Like The Fault in Our Stars, the romantic storyline is grounded in reality by difficult circumstances all with the added dimension that living under your parent's roof brings to teenage love.

Eleanor's home life is troubling, to say the least. She endures an abusive, alcoholic stepfather and tries to escape by hiding in her room; a room she shares with many younger siblings who demand her care. It's claustrophobic, panic inducing and felt on every page. Park's family and his parents marriage, on the other hand, show what can happen when love isn't so star-crossed. 

One of the biggest takeaways from The Fault in Our Stars is that we can't avoid pain — pain demands to be felt — but it shouldn't be feared. To quote Green's novel, "You don't get to choose if you get hurt in this world ... but you do have some say in who hurts you." 

Image Credit: AP Images 

For Eleanor and Park, their love provides a momentary escape from that pain symptomatic of the world around them. Their mutual support gives them the confidence to challenge norms and to push back on the hurt. 

Green himself is a fan of Rowell's book. In The New York Times Book Review, penned by Green, he wrote, "Eleanor & Park reminded me not just what it’s like to be young and in love with a girl, but also what it’s like to be young and in love with a book."

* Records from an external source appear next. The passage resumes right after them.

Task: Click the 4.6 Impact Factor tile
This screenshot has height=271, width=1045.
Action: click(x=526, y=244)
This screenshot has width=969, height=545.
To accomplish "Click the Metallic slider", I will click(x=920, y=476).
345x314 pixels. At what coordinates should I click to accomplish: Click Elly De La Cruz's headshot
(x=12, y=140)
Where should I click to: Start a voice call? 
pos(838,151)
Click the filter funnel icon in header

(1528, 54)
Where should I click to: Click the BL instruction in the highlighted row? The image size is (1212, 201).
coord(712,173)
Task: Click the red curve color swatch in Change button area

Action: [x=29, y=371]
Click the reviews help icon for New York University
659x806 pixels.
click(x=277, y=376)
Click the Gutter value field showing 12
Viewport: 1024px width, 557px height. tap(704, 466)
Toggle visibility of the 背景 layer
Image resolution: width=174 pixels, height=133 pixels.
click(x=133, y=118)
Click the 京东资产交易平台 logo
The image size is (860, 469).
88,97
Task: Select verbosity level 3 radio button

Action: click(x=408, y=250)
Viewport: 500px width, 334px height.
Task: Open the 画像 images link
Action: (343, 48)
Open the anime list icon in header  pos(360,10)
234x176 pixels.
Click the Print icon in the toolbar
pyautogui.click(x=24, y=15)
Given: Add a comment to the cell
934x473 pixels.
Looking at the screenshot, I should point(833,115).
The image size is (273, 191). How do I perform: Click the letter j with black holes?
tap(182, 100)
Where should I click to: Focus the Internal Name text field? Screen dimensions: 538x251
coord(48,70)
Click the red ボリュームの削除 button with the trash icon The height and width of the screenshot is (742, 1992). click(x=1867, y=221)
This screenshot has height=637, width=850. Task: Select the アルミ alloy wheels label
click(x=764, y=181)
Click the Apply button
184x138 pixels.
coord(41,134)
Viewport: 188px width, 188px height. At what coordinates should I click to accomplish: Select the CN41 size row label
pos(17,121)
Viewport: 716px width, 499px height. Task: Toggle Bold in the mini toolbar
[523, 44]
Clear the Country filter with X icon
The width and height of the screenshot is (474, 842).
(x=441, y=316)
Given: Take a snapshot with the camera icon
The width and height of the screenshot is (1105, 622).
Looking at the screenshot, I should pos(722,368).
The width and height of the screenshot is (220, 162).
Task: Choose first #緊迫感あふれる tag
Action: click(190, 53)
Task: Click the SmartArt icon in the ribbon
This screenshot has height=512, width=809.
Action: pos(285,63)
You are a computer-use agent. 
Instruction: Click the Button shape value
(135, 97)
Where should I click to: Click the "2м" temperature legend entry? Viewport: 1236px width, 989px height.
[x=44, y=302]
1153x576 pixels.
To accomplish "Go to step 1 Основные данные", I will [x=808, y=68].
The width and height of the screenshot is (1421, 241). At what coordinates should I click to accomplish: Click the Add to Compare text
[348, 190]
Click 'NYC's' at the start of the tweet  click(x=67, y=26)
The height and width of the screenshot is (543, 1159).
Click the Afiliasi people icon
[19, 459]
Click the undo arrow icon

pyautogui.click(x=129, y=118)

Like The Fault in Our Stars, Eleanor & Park alternates between hilarious and heartbreaking, and it keeps you turning the page.

The movie rights have already been bought by DreamWorks and it will begin shooting in 2015. As the summer months stretch ahead, and The Fault in Our Stars moves into the background Rowell's words will fill your heart once again, in the very best of YA ways.